Congress is active in nursing home issues. H.J. Res 139, filed May 10, 2024 under the Congressional Review Act, disapproves the final minimum staffing rule for nursing homes.
Nurse aide training rules are also under attack. On May 16, 2024, the Health Subcommittee of the Energy and Commerce Committee, on a party-line vote, forwarded to the full Committee, H.R. 468, Building America’s Health Care Workforce Act. The bill would reinstate for two years the pandemic-era waiver of federal nurse aide training requirements that expired on May 11, 2023 and would allow for time worked under the waiver to count toward the 75 hours’ minimum nurse aide training requirements. The Subcommittee also passed H.R. 3227, the Ensuring Seniors’ Access to Quality Care Act, which would reduce the number of nursing facilities that are barred for two years from conducting their own nurse aide training programs; the bill limits the ban on nurse training to facilities with large penalties for “quality of care” deficiencies. On a party-line vote on May 8, the House Ways & Means Committee had approved a similar bill, H.R. 8244, also named the Ensuring Seniors Access to Quality Care Act.
Residents’ advocates and unions and other members of an ad hoc coalition supporting nursing home reform opposed the bills weakening longstanding nurse aide training rules.

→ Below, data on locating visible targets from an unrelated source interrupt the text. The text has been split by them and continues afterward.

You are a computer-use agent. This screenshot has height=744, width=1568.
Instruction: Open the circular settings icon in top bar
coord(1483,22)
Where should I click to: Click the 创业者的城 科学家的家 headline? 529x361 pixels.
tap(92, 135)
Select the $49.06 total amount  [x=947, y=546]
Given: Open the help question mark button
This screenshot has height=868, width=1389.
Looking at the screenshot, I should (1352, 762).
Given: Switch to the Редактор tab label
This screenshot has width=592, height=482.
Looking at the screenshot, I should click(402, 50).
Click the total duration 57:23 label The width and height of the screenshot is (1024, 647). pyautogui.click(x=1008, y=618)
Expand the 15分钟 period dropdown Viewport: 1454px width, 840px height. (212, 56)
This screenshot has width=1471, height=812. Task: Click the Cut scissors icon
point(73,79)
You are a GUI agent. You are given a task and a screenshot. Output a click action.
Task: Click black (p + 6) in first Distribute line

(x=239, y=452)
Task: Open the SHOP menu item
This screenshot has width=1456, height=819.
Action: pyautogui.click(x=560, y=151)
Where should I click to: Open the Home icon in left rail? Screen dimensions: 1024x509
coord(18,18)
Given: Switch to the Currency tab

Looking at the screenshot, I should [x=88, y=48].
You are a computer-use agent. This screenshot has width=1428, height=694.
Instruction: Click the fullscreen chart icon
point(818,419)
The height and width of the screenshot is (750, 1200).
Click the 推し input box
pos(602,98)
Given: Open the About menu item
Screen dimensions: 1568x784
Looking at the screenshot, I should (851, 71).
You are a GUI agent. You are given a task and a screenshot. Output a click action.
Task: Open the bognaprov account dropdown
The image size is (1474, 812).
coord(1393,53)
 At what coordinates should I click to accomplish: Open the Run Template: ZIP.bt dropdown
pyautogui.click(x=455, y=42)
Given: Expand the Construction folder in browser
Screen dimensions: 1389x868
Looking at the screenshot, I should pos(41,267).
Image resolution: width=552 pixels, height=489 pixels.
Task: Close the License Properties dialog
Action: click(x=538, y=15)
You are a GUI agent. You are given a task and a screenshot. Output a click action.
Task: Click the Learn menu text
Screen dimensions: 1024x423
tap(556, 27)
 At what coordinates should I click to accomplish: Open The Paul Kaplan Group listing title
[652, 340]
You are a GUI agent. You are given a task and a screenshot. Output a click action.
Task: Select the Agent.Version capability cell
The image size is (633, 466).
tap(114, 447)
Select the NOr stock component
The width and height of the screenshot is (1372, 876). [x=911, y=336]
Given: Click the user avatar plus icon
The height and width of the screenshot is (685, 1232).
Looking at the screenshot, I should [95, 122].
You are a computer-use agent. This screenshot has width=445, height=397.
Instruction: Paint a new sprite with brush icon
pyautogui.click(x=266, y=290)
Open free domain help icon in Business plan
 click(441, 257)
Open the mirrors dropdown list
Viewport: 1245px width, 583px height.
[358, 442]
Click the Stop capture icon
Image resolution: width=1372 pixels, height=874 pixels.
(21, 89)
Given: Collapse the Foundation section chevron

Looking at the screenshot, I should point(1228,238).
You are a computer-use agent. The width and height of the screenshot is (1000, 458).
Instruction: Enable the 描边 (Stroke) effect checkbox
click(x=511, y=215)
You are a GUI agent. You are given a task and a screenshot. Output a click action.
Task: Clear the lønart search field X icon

Meanwhile, the ad hoc coalition supporting nursing home reform wrote to CMS Administrator Chiquita Brooks-LaSure expressing concerns with the Risk-Based Survey process that the Centers for Medicare & Medicaid Services is currently testing.
Comment Letters
- Consolidation in Health Care
The Federal Trade Commission and the Departments of Justice and Health and Human Services issued a Request for Information, with multiple questions, to hear from the public about the effects of consolidation in health care markets. They later extended the comment period to June 5. The Center for Medicare Advocacy submitted comments on May 17, focused on nursing homes and private equity.
- Medicare Part A Reimbursement for Skilled Nursing Facilities
The Center for Medicare Advocacy and the Long Term Care Community Coalition together submitted comments on proposed rules to update Medicare Part A reimbursement for skilled nursing facilities. The letter supports giving the Centers for Medicare & Medicaid Services authority to impose both per day and per instance civil money penalties for the same survey. It also urges reinstatement of the Obama surveyor guidance in 2014 that made per day civil money penalties the default type of penalty; in 2017, the Trump Administration replaced the Obama guidance and made per instance CMPs the default penalty. The joint comment letter also repeats concerns about the dramatic reduction in therapy services for residents under Medicare’s Patient Driven Payment Model for Part A reimbursement. The concern is particularly acute for residents needing maintenance therapy. In January 2013, the federal district court in Jimmo v. Sebelius confirmed that Medicare covers medically necessary maintenance therapy in skilled nursing facilities, home health, and outpatient therapy.
Comments on the proposed rules are due May 28, 2024.